§ **TASK GOAL**
Reproduce in full and unchanged the text on artificial intelligence and personal data privacy that appears below.

§ **SUPPLIED TEXT**
Algorithms are designed to capture and use personal data, considering all dimensions of available information. The point of ML is not just to deliver actionable intelligence through AI development—it is to create a personal experience for a targeted individual, both replicating and influencing user preferences. According to CoreiBytes, “personalization” is part of the software development process; algorithms are designed to analyze user data individually. ML development focuses on repetitive behaviors and thereby personalizes outcomes. The need to access and use this truly personalized data is what sets AI on a collision course with privacy.
The privacy concerns with AI’s development are not new, but until recently laws did little to prohibit or regulate how AI could use data. The European Union’s General Data Protection Regulation (GDPR), in force since late May 2018, changed this legal landscape. This law regulates the use of EU personal data and restricts the export of covered data outside the EU. As other countries consider changes to their privacy laws to align with the GDPR, AI developers may confront further restrictions on the ways they can lawfully use data. A January 2018 report from Datatilsynet, the Norwegian data protection authority, indicated that developers were adopting AI in a “relatively restrictive manner,” corresponding well to the GDPR’s principle of data minimization. The report simultaneously described the problematic nature of AI’s personal data use, finding, “if people cannot trust that information about them is being handled properly, it may limit their willingness to share information,” which could present challenges to freedom of speech, public trust in authorities, and the commercial use of personal data across industry sectors.

§ **MATERIAL SUPPLIED**
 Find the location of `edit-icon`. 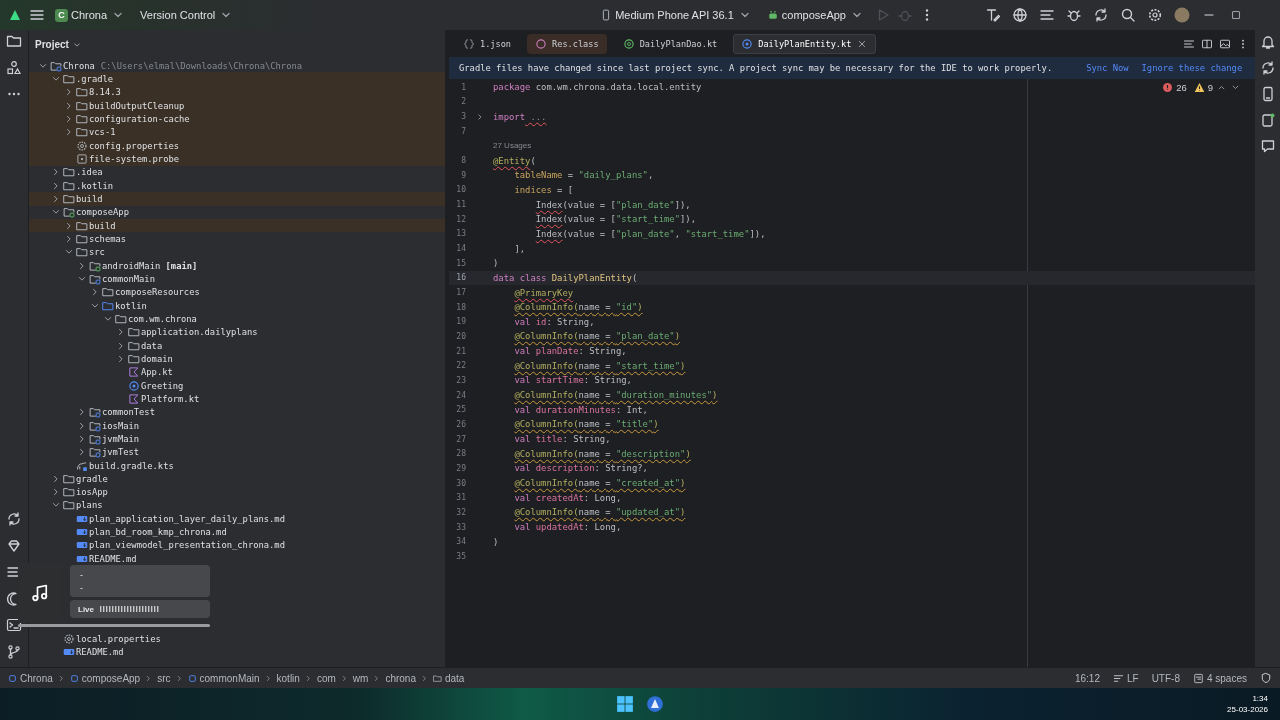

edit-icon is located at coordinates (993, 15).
---
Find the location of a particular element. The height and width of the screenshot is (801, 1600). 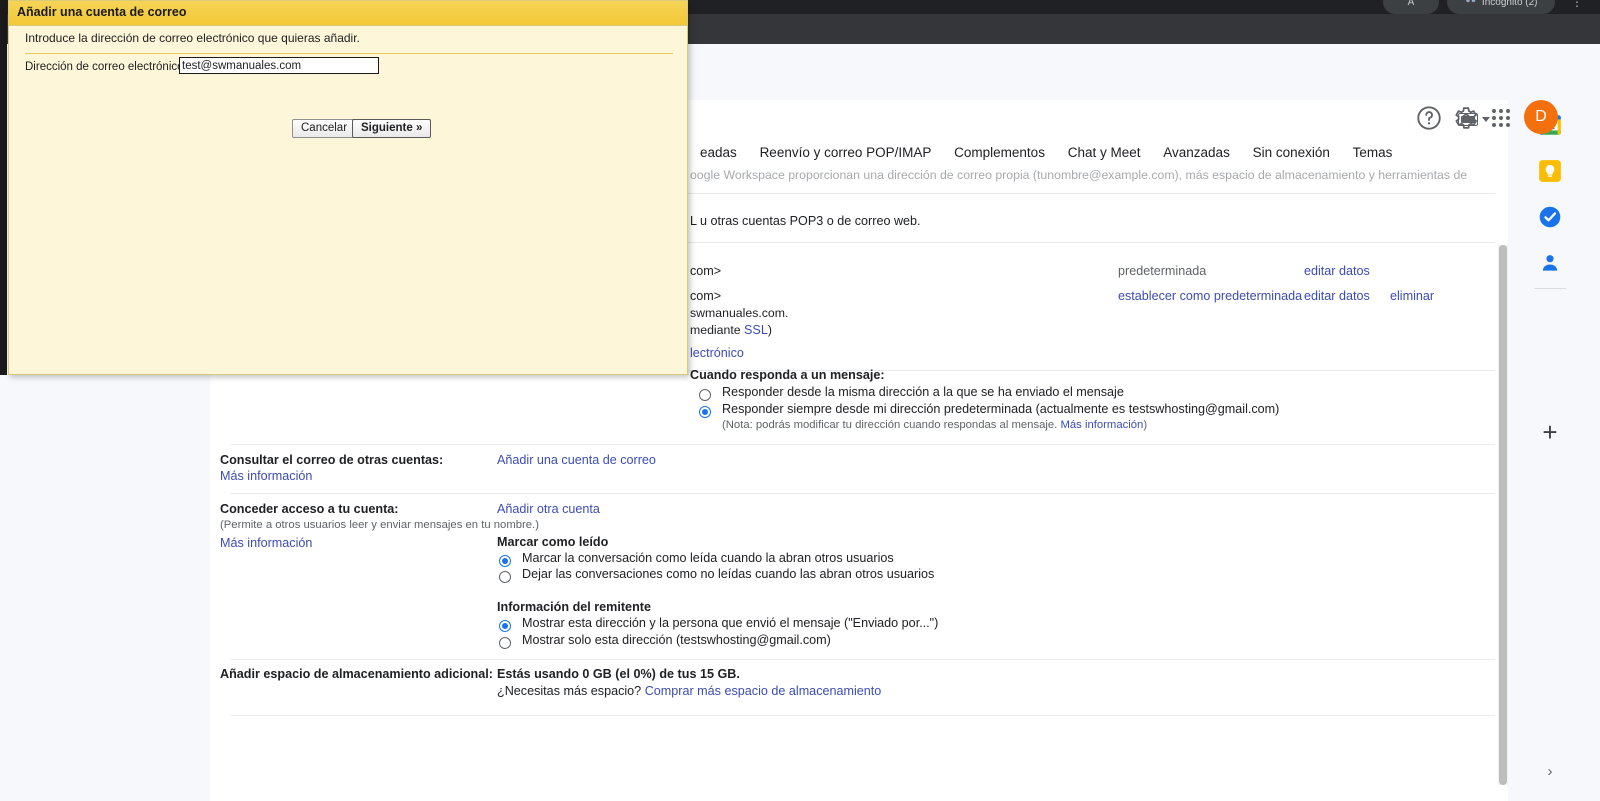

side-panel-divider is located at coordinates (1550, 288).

§ **RESPONSE BOX**
Algorithms are designed to capture and use personal data, considering all dimensions of available information. The point of ML is not just to deliver actionable intelligence through AI development—it is to create a personal experience for a targeted individual, both replicating and influencing user preferences. According to CoreiBytes, “personalization” is part of the software development process; algorithms are designed to analyze user data individually. ML development focuses on repetitive behaviors and thereby personalizes outcomes. The need to access and use this truly personalized data is what sets AI on a collision course with privacy.
The privacy concerns with AI’s development are not new, but until recently laws did little to prohibit or regulate how AI could use data. The European Union’s General Data Protection Regulation (GDPR), in force since late May 2018, changed this legal landscape. This law regulates the use of EU personal data and restricts the export of covered data outside the EU. As other countries consider changes to their privacy laws to align with the GDPR, AI developers may confront further restrictions on the ways they can lawfully use data. A January 2018 report from Datatilsynet, the Norwegian data protection authority, indicated that developers were adopting AI in a “relatively restrictive manner,” corresponding well to the GDPR’s principle of data minimization. The report simultaneously described the problematic nature of AI’s personal data use, finding, “if people cannot trust that information about them is being handled properly, it may limit their willingness to share information,” which could present challenges to freedom of speech, public trust in authorities, and the commercial use of personal data across industry sectors.